In the first four months of this year, there have been 35 armed robberies in the city. That compares with 29 in the same period in 2012.

The jump is due entirely to a spike in January, when 16 holdups were reported, compared with seven the previous January.

And police believe, based on interviews with robbers who confessed to their crimes, that most of these holdups are being committed by drug addicts, desperate to feed their habit. "The common thread through all of them ... is drug addiction," said Capt. Nick Willard, investigative bureau commander for Manchester police.

These days, their habit likely involves a prescription drug, Willard said. "It certainly seems like that has taken over the underbelly of the criminal element in Manchester."

"In the early '90s, crack cocaine was a driving force behind a lot of the property crimes and personal crimes - street robberies."

Today, he said, "Prescription drug addiction is near epidemic proportion nationwide, and we're certainly seeing it in Manchester.

"People need to have it. They're willing to go to whatever extreme they have to to get it."

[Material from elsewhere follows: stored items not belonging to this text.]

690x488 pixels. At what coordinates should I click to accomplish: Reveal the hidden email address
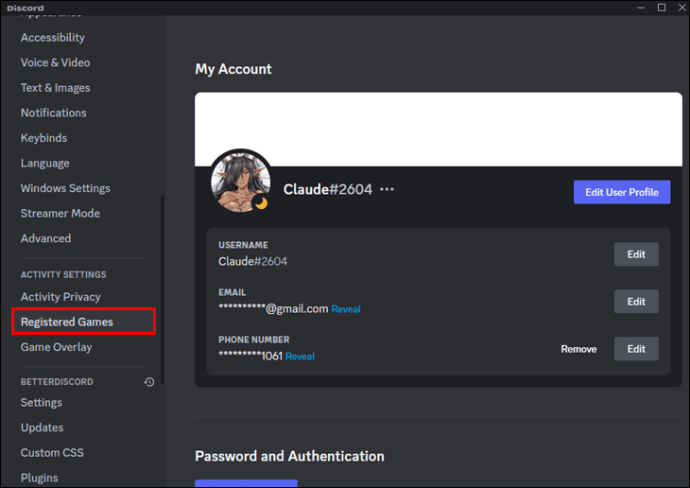(x=345, y=309)
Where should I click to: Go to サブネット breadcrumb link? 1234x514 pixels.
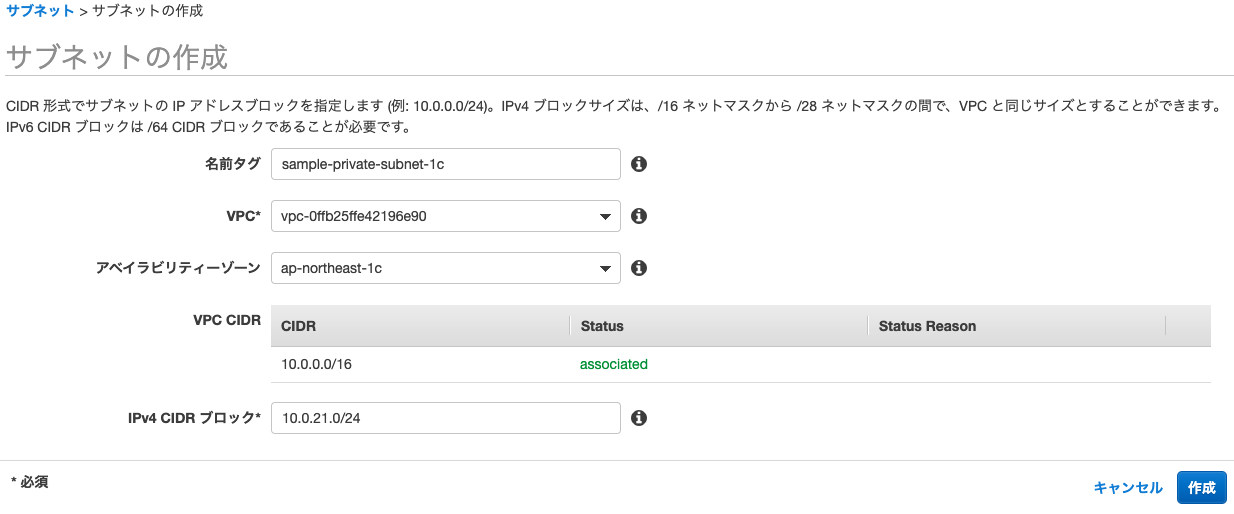pyautogui.click(x=40, y=11)
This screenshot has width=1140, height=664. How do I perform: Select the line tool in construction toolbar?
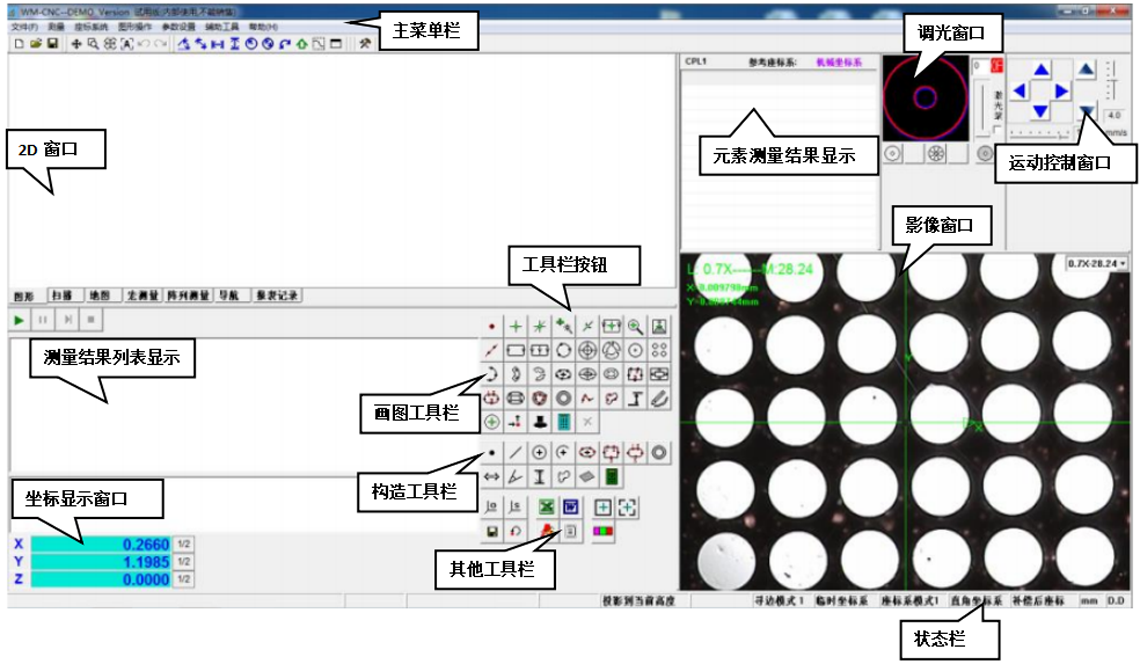pos(515,452)
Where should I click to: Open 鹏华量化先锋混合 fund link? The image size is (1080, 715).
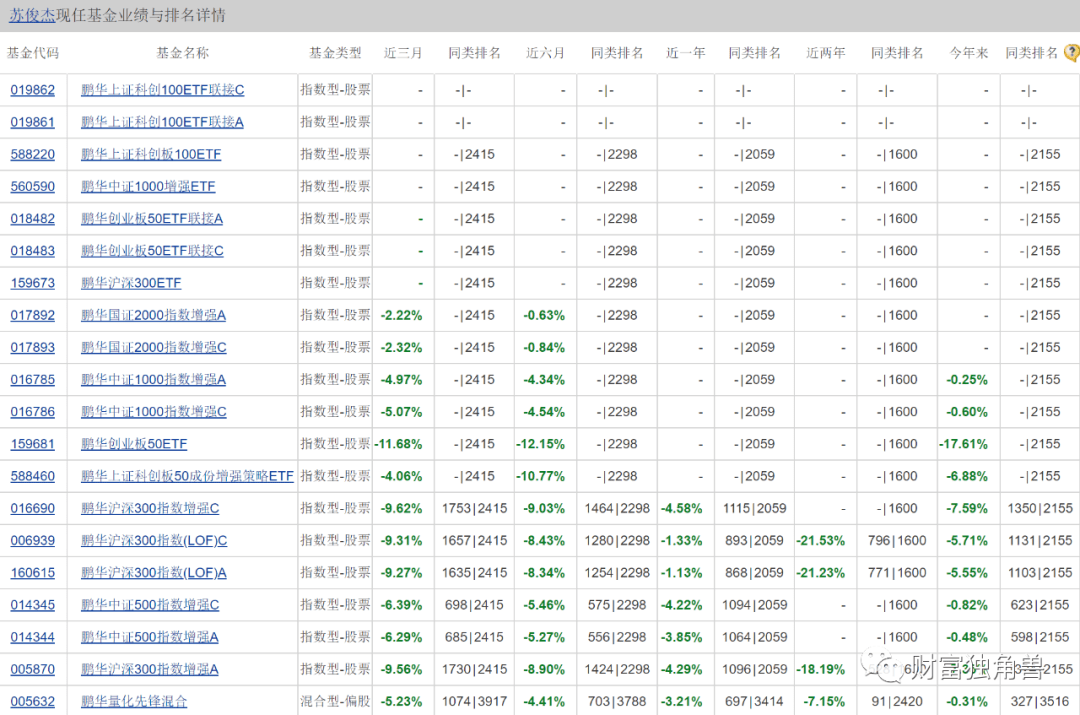pos(134,701)
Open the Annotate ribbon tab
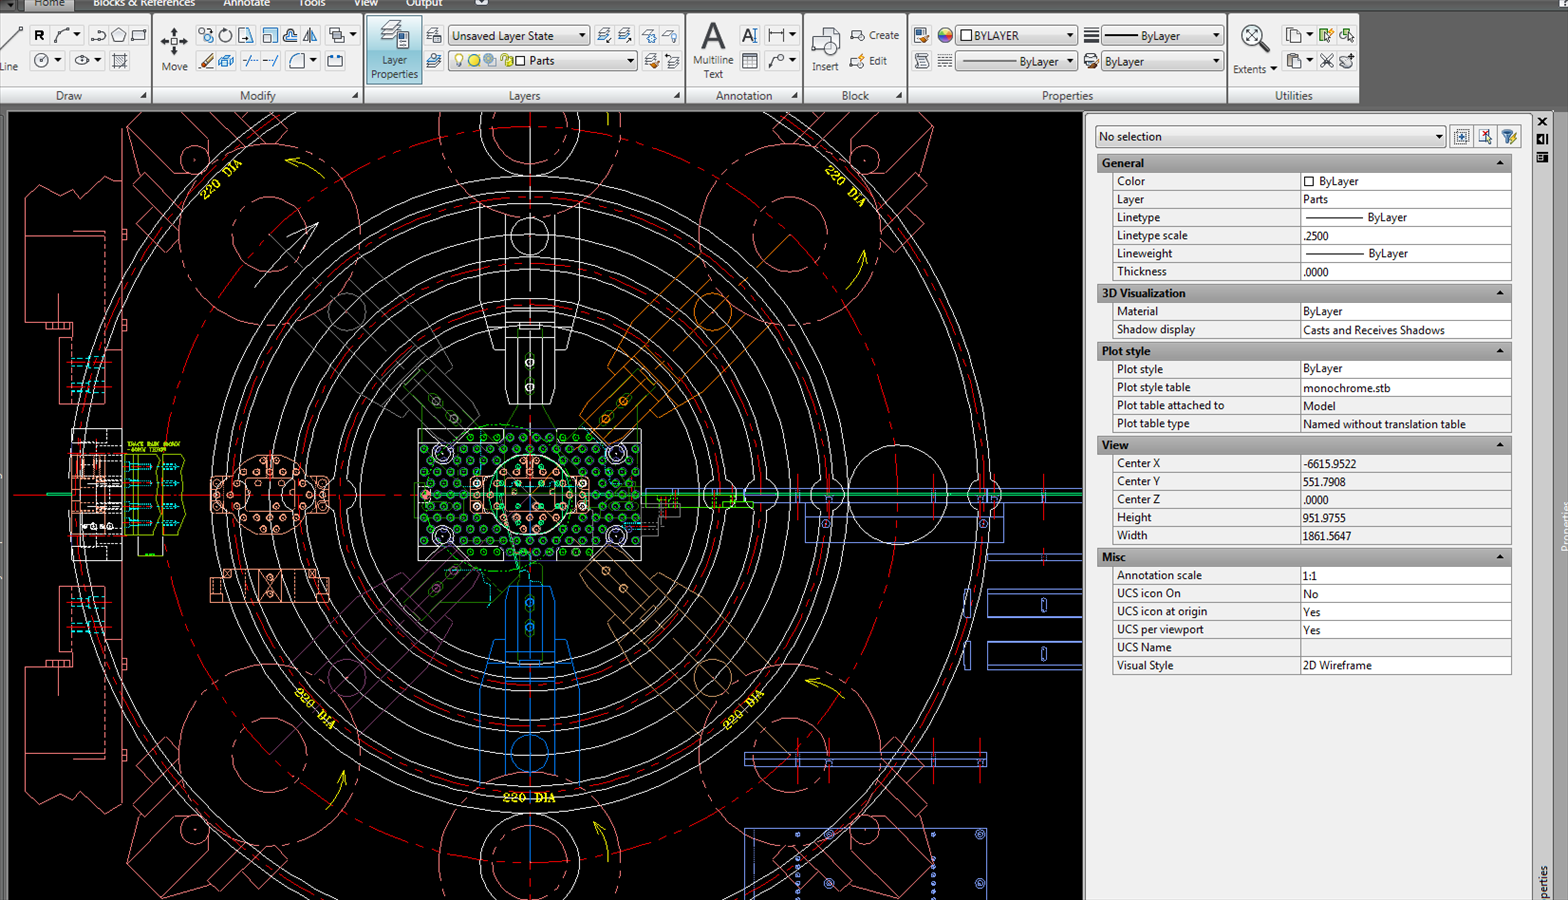 pyautogui.click(x=246, y=4)
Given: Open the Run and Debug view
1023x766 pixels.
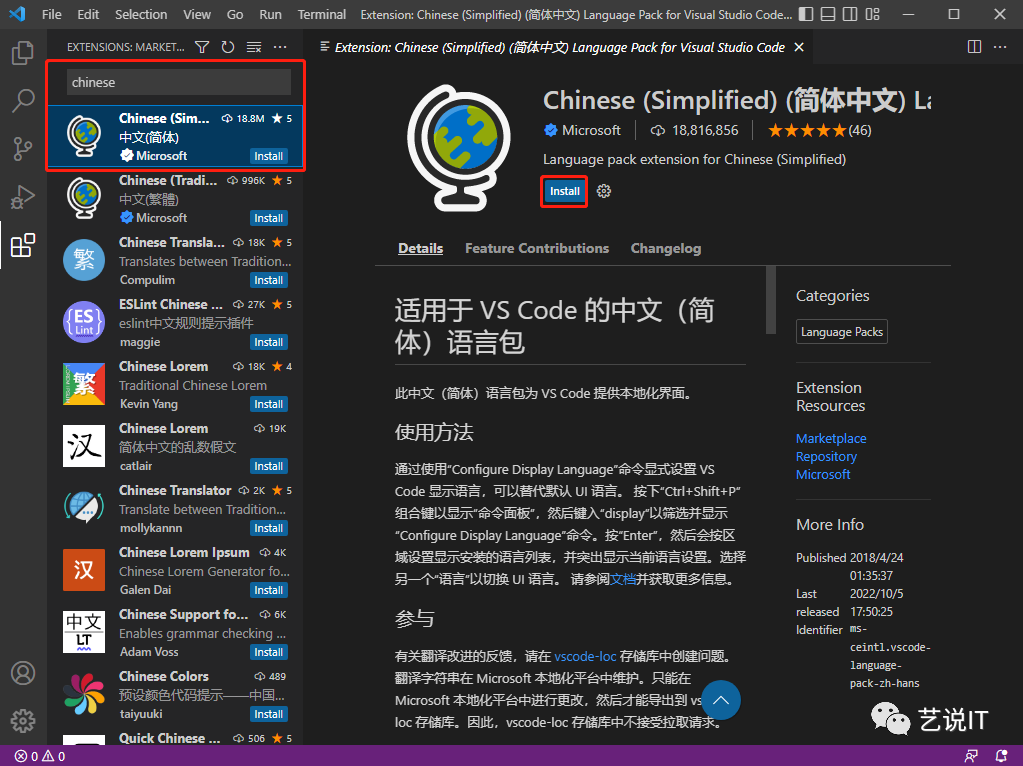Looking at the screenshot, I should click(23, 196).
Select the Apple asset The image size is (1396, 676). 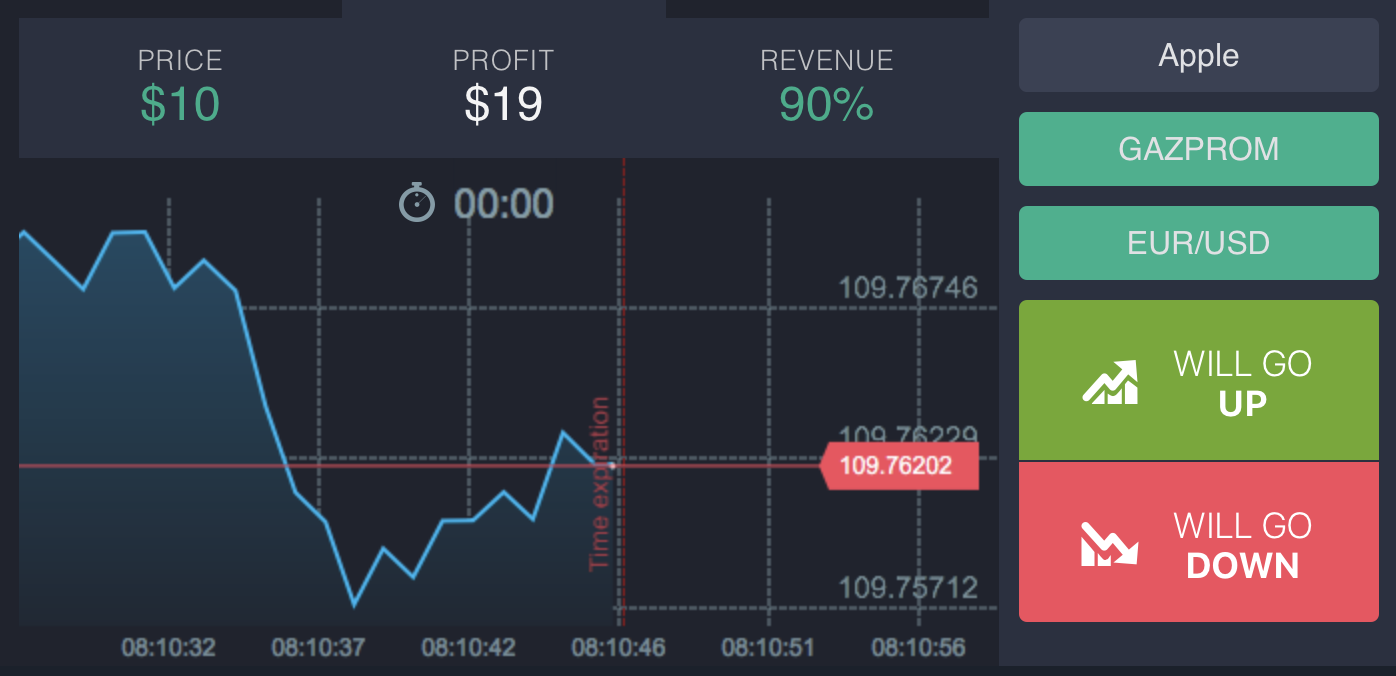click(x=1198, y=55)
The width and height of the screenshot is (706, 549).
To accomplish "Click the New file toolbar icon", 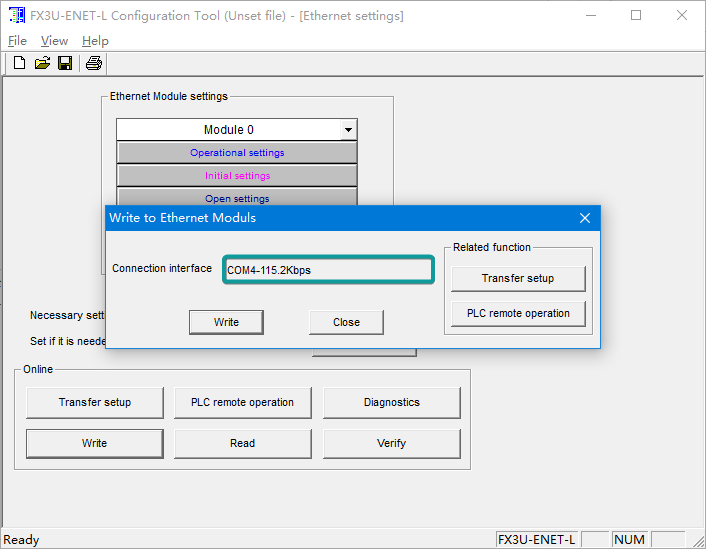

There were 74 armed robberies in Manchester in 2012, 73 in 2011 and 58 in 2010, according to police Lt. Maureen Tessier. She noted a robbery is classified as "armed" if the robber threatens someone with a weapon, even if one is not shown.

Police say there seems to be a pattern of escalation when it comes to the targets robbers choose. Holdups at corner stores tend to be more spontaneous, Willard said, and the robber is often on foot. "It may be in close proximity where the person's going to purchase their drugs," he said.

But when that doesn't provide enough money, he said, "what they'll do is they'll go straight to the pharmacy itself and commit robbery for the drug they're looking for."

And from there, some may escalate to robbing a bank, a crime that takes more forethought, Willard said. "It's more planned out, whereas the corner store is more of the spontaneous, desperate addict," he said.

When police interview robbers who have confessed to their crimes, Willard said, they often tell investigators they chose their locations based on the best escape routes. "I know one particular gentleman admitted to doing a bank robbery on Brown Avenue, and he talked specifically about being able to get up on the highway," he said.

Willard recalled a trio of masked men who committed a series of five shotgun robberies in the fall of 2010. Between Sept. 23 and Nov. 14 of that year, one or more of the men hit the TD Bank on Bay Street, Spring Hill Suites, the Super 8 Motel on Brown Avenue, Rite Aid on Hooksett Road and Hess Gas Station on Massabesic Street.

"What was different about them was just how dangerous they were," Willard said. "It was almost like TV. They would jump the counter while one person was holding a person at gunpoint."

Police feared the crime spree would turn deadly, he said. "All it would take is one accidental discharge from one of those criminals, and somebody could have been killed."

Manchester detectives, assisted by agents from the FBI and Bureau of Alcohol Tobacco and Firearms, managed to track down the men responsible for the robberies. All three confessed to the crimes and were sentenced to spend decades in federal prison.

At the request of the New Hampshire Sunday News, Manchester police produced a list of the top locations that have been held up since the beginning of 2011.

Three convenience stores, two pharmacies and three banks have been robbed three or more times in that period; Cumberland Farms on Webster Street and Walgreens on South Main Street were each hit six times.

Willard said police sometimes find patterns in the days of the week or hours that robberies may occur and set up surveillance to catch the crooks. But he said he wouldn't want city residents to respond by not going to certain businesses.

"What I would never want to do is cause fear in the citizenry," he said. "If we do that, then the criminals are going to change our behavior so much so that that would be just unacceptable to me.

"I think the best thing that a citizen can do if they're worried about robbery is being vigilant.

"If you see something out of the ordinary and you suspect something isn't right, call 911 or talk to the bank manager," Willard said.

"My advice would be basically for everyone to buy into safety for each other."